Daily Archives: June 28, 2012

Hollande called “quick fixes” for countries threatened by the markets

French President François Hollande, today called “very fast solutions” for countries that are “threatened by the market” despite having made a “considerable effort” of reforms.

“I come very quickly to provide solutions to support countries that have more difficulties in the markets, even if they have made ​​considerable efforts to steer public accounts,” Hollande said in a statement on his arrival in the European Union summit .

Hollande, who did not cite to any particular country, said that action should be undertaken by “solidarity”.

The French president said his other priorities for this summit is growth, but with “a covenant with figures” to commit 1% of EU GDP, about 130,000 million euros to be invested “quickly” to create jobs.

Hollande said that the summit will discuss closer economic integration and greater solidarity between EU partners, the report of the European Council President, Herman Van Rompuy.

But he insisted: “We need immediate action to countries that have made ​​efforts but can not stand the pressure of the markets.”

Rajoy hopes the summit will adopt measures to ease the pressure on Spain

The Spanish prime minister, Mariano Rajoy, now entrusted to the European summit which starts this afternoon in Brussels to take “any decision” to lower the cost of financing in the markets of Spain.

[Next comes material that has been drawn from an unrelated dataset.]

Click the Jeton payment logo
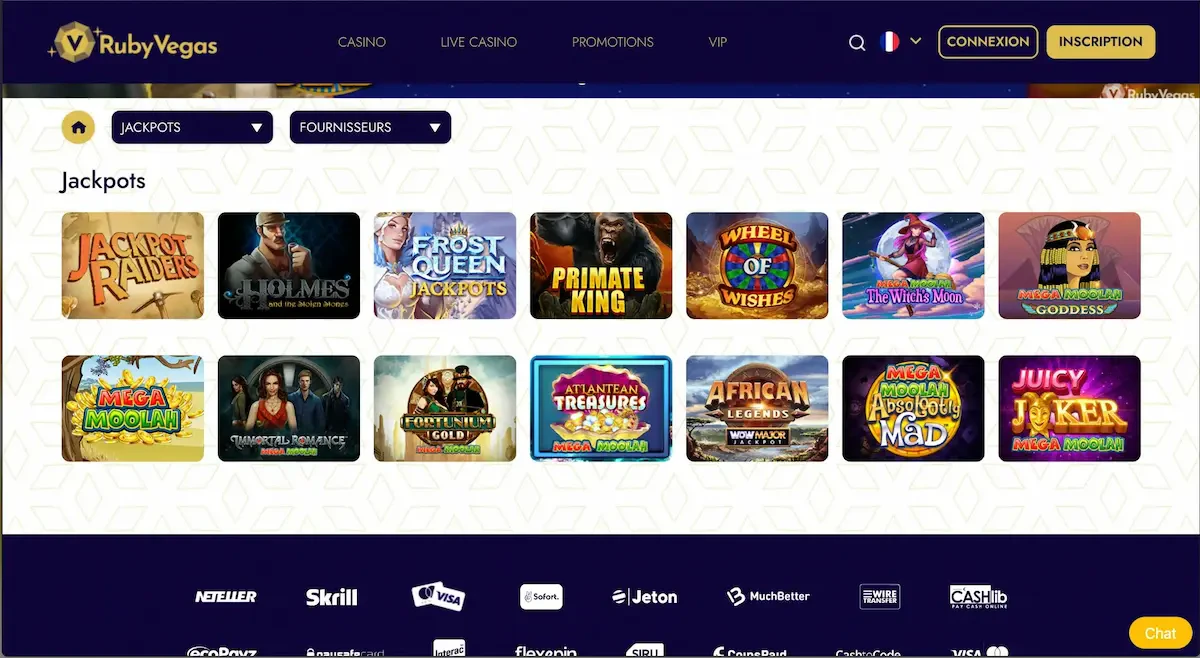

“Right now the price of credit to Spain is obviously very expensive and I think the European Union and the Economic and Monetary Union must be aware that this is so, and that a decision must be taken,” said Rajoy on arrival at a previous meeting of the European People’s Party (EPP).

Asked about the option of a direct recapitalization of Spanish banks, the chief executive has said it is “one of the possibilities that are open,” but stressed that this issue not be resolved today.

The Prime Minister has insisted that the resolution of the problem of “debt sustainability” is “fundamental” and assured that any other measure “is useless if we can not fund.”

“We financing at prices too high and there are many Spanish public institutions can not even funded. This is the key issue,” he stressed.

Asked about measures to reduce those costs of funding that can be taken at the EU summit today and tomorrow, Rajoy has stated that the “position of Spain is already known” and he will defend, but recalled that “decisions are made in most cases unanimously and that complicates things. ”

“What comes out of all this, as we shall see,” said.

Together with this high priority, Rajoy has argued that out of the current EU countries should “continue cleaning up” their public accounts, to agree on measures to reform and growth.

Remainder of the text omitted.